El mismo está basado en la respuesta a un pedido de informes del 2009 en el que se informa que: “al día de la fecha, no se aprobó ninguna rendición de cuentas desde el ejercicio cerrado 2001, advirtiendo que: no existen saldos confiables; hay un alto grado de riesgo.
Se perciben: una imposibilidad para cumplir en todas las funciones de la sindicatura, severas fallas de control interno y falta de una administración seria y eficiente en administración de fondos de terceros;
Los estados contables no presentan la situación patrimonial así como el resultado del ejercicio, las variaciones del patrimonio y del flujo de efectivo.

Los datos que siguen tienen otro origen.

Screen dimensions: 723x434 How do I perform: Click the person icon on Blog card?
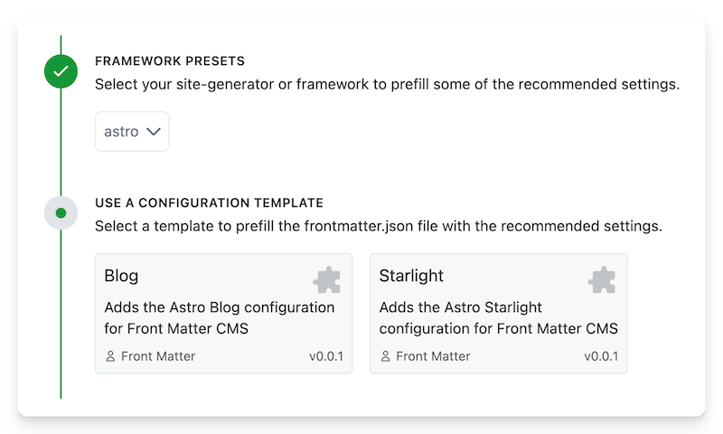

A este marco se agregaría la falta de cumplimiento del Régimen de Contrataciones de la provincia, ya que las dos contrataciones conocidas, las tragamonedas y los casinos, producen una recaudación anual de aproximadamente 20 millones de pesos (U$S 5.164.840), la cuales fueron formalizadas con el procedimiento de selección de contrataciones directas, sin la observancia del procedimiento de licitación pública establecido en la Ley.
Por otro lado, se contempló que una resolución emitida por la Gerencia de la institución, que establece modificaciones en los haberes del Presidente y Vocales del Directorio, no se ajusta a derecho ya que transgrede la ley que establece la remuneración de tales funcionarios, y por otra parte, los montos que fija la resolución y que fueran liquidados, son superiores a los que deben ser abonados según la ley.
Legislativamente se apuntó que aceptar las irregularidades en este marco “implicaría ser cómplices del caos por el cual discurre el organismo”, por lo cual se propuso ejecutar desde el mismo banco las acciones pertinentes para realizar la contratación de una auditoría integral externa y privada, apuntada al estudio administrativo, operacional y financiero de la entidad, examinando registros, recursos, obligaciones, patrimonio y resultados”.
Para finalizar el legislador que impulsa la iniciativa asegura que “Aceptar la situación actual del Banco de Acción Social sin proponer una acción que ponga coto a esta sucesión de irregularidades que se sostiene en el tiempo, sería, sin dudas, ser cómplices del actual caos por el que discurre el organismo”.